Ich weiß, dass eine ArrayList geeignet wäre, leider habe ich bereits ein Array im Einsatz und merke jetzt erst, dass eine ArrayList besser wäre (müsste das ganze Programm ummoddeln).


----------



## Marcinek (17. Jun 2011)

Merke di die nächste freie stelle.


----------



## Gast2 (17. Jun 2011)

```
int pos = Arrays.asList(deinArray).lastIndexOf(null);
```


----------



## nrg (17. Jun 2011)

Eike's Einzeiler macht aber im Endeffekt auch nicht weniger als eine eigene Iteration (wenn nicht sogar mehr). ich würde dir empfehlen, auch wenns blöd ist, das Programm "umzumoddeln" . ansonsten nimm lieber Marcineks Vorschlag.


----------



## Rufus.Mueller (17. Jun 2011)

Danke für alle Vorschläge. Werd in dem Fall Eikes Vorschlag bevorzugen. Mir gehts weniger um die Laufzeit, mehr um die Übersichtlichkeit des Codes und das ich nicht so viele Möglichkeiten habe Fehler einzubauen! 

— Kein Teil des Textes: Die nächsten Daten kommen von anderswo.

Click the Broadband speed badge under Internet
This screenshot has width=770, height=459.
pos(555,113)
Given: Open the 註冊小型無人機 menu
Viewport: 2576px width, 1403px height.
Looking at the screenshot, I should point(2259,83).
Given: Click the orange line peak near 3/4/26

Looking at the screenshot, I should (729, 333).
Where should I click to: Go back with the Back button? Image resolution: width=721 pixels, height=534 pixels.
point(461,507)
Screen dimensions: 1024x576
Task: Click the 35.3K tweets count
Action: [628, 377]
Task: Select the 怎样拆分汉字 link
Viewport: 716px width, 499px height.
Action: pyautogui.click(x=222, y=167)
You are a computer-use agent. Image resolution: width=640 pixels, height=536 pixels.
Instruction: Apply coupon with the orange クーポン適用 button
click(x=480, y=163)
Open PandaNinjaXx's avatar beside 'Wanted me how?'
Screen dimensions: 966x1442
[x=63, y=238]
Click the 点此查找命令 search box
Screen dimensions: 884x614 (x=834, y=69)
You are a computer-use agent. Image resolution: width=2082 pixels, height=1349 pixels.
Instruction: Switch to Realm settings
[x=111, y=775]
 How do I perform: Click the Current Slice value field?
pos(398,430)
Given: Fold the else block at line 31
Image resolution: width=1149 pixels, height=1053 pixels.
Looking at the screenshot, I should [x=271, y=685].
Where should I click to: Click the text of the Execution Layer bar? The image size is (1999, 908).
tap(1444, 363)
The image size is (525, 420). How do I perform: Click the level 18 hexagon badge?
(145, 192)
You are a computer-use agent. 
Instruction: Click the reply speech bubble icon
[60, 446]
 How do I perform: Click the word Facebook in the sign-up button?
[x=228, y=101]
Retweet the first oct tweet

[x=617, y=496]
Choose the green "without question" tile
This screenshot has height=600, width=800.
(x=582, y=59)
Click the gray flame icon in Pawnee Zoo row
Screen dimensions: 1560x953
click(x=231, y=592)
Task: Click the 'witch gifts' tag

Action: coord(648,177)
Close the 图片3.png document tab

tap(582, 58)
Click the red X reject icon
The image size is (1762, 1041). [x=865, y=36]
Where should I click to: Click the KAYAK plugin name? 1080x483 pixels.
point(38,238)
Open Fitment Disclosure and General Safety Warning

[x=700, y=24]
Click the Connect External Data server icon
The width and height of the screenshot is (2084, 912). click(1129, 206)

Ummodeeln werd ich's wenn zum Schluss noch Zeit übrig ist, im Moment hat Eleganz nur die zweite Priorität (Zeitgründe).


----------



## thorstenthor (18. Jun 2011)

EikeB hat gesagt.:


> ```
> int pos = Arrays.asList(deinArray).[B][SIZE="7"][COLOR="Orange"]last[/COLOR][/SIZE][/B]IndexOf(null);
> ```



warum jetzt nicht first?


----------



## Gast2 (18. Jun 2011)

firstIndexOf gibts nicht.
Je nachdem wo vorne oder hinten ist in deinem array nimmste lastIndexOf oder indexOf


----------



## thorstenthor (18. Jun 2011)

Marcinek hat gesagt.:


> Merke di die nächste freie stelle.



Und was ist die nächste freie Position, wenn ein Index belegt wird?


----------



## thorstenthor (18. Jun 2011)

EikeB hat gesagt.:


> firstIndexOf gibts nicht.
> Je nachdem wo vorne oder hinten ist in deinem array nimmste lastIndexOf oder indexOf



umgekehrt denken geht bei mir nicht


----------



## slawaweis (18. Jun 2011)

Rufus.Mueller hat gesagt.:


> Danke für alle Vorschläge. Werd in dem Fall Eikes Vorschlag bevorzugen. Mir gehts weniger um die Laufzeit, mehr um die Übersichtlichkeit des Codes und das ich nicht so viele Möglichkeiten habe Fehler einzubauen!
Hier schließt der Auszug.